--- To do ---
Determine the number of lines in the data that include the word "agent", and write only that number.

--- Supplied material ---
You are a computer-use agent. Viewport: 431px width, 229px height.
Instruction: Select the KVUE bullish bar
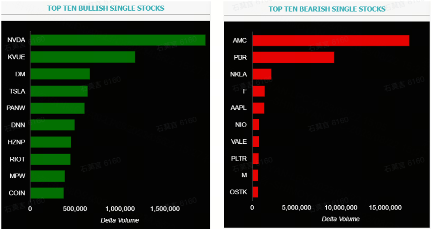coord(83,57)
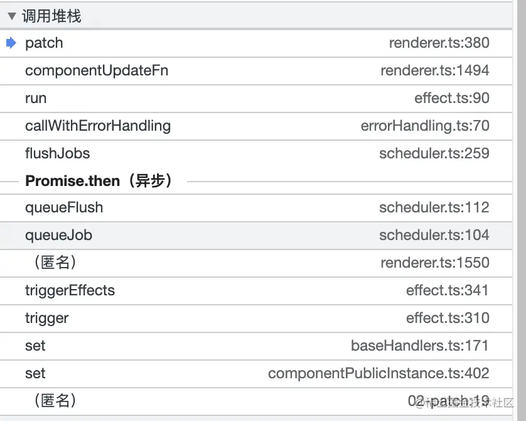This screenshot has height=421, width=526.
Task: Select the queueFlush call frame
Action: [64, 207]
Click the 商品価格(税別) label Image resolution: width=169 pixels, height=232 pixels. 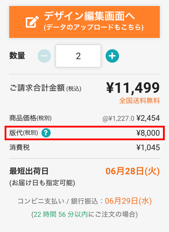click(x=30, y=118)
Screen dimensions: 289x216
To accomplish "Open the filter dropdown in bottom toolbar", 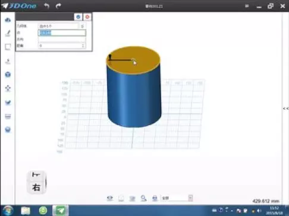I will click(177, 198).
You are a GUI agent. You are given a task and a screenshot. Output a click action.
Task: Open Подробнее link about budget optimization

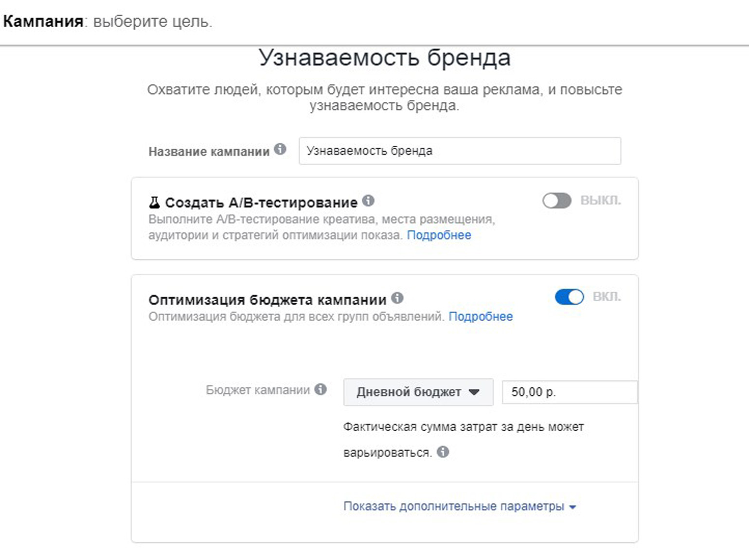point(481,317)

--- Solution to the exercise ---
2